→ Task statement
In the calculus thread below, what value does the answer give for g'(2)?

→ Selected extract

Question

How do you do this calculus 1 question?

Find the linearization L(x) of the function g(x)=xf(x^2) at x=2 given the following information.
f(2)=1 f′(2)=10 f(4)=5 f′(4)=−3

Answer 1

`L(x)=10-19(x-2)`

Explanation:

To find L(x) for a function `g(x)` at a point `a` you use this equation:
`L(x)=g(a)+g'(a)(x-a)`
The point we want is `a=2` so we need to find `g(2)` and `g'(2)`.
`g(2)=2*f(2^2)`
`g(2)=2*f(4)`
because `f(4)=5`,
`g(2)=2*5`
`g(2)=10`

To fill in the last number, we must find `g'(x)`
The product rule says if `h(x)=g(x)\cdotf(x)` then `h'(x)=g'(x)\cdotf(x)+f'(x)\cdotg(x)`, so:
`g'(x)=x\cdotd/dx[f(x^2)]+1\cdotf(x^2)`
The chain rule says the derivative of a function, `f(u)`, is: `f'(u)*(du)/dx`, where `u` can be some other function. Using this, we can remove the `d/dx` in the above problem:
`g'(x)=x*f'(x^2)*d/dxx^2+f(x^2)`
Using the power rule and then simplifying:
`g'(x)=x*f'(x^2)*2x+f(x^2)`
`g'(x)=2x^2*f'(x^2)+f(x^2)`

Next, plug in `x=2`:
`g'(2)=2(2)^2*f'(2^2)+f(2^2)`
`g'(2)=8*f'(4)+f(4)`
`f'(4)=-3` and `f(4)=5`, so:
`g'(2)=8*(-3)+5`
`g'(2)=-19`

Next add everything back into the original equation:
`L(x)=10-19(x-2)`

→ Given data
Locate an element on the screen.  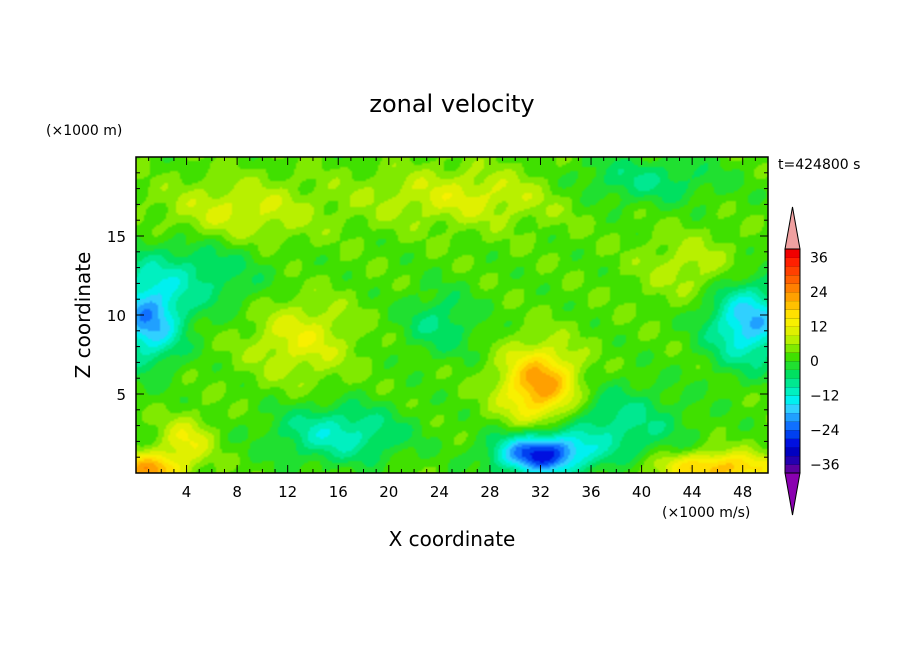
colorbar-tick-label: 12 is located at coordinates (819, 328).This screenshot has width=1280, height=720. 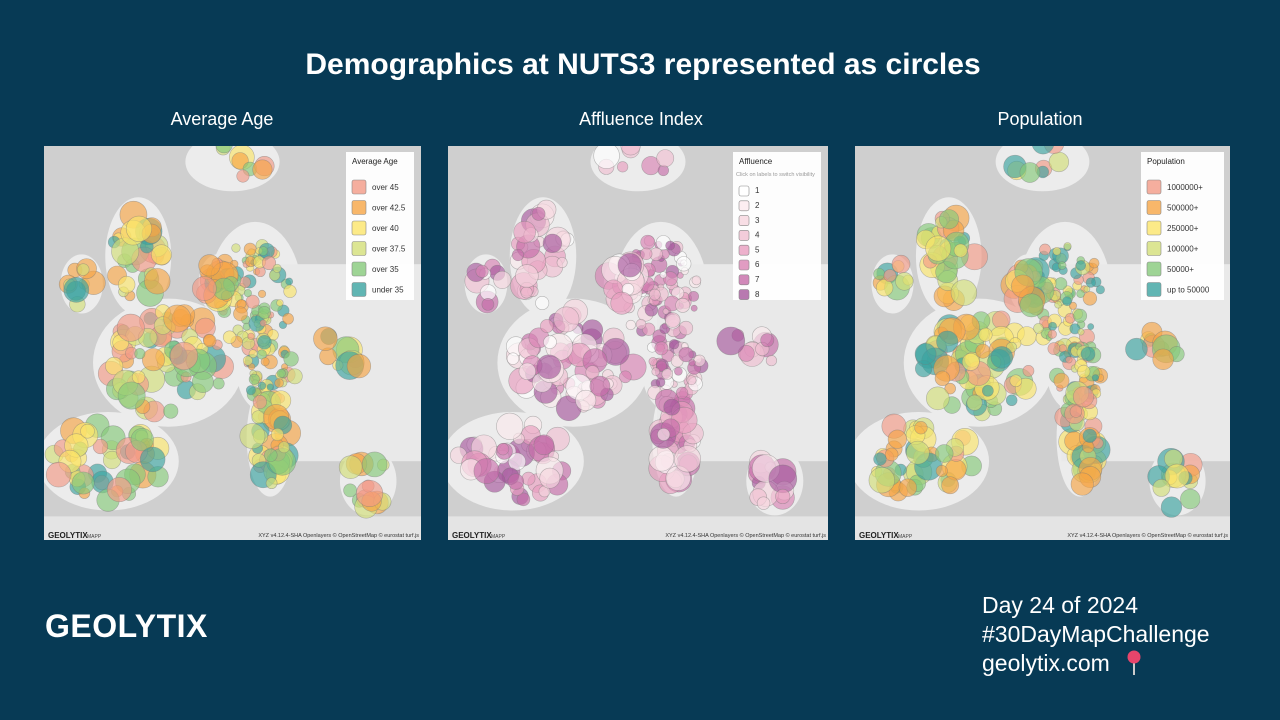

→ Response area
g'(2) = −19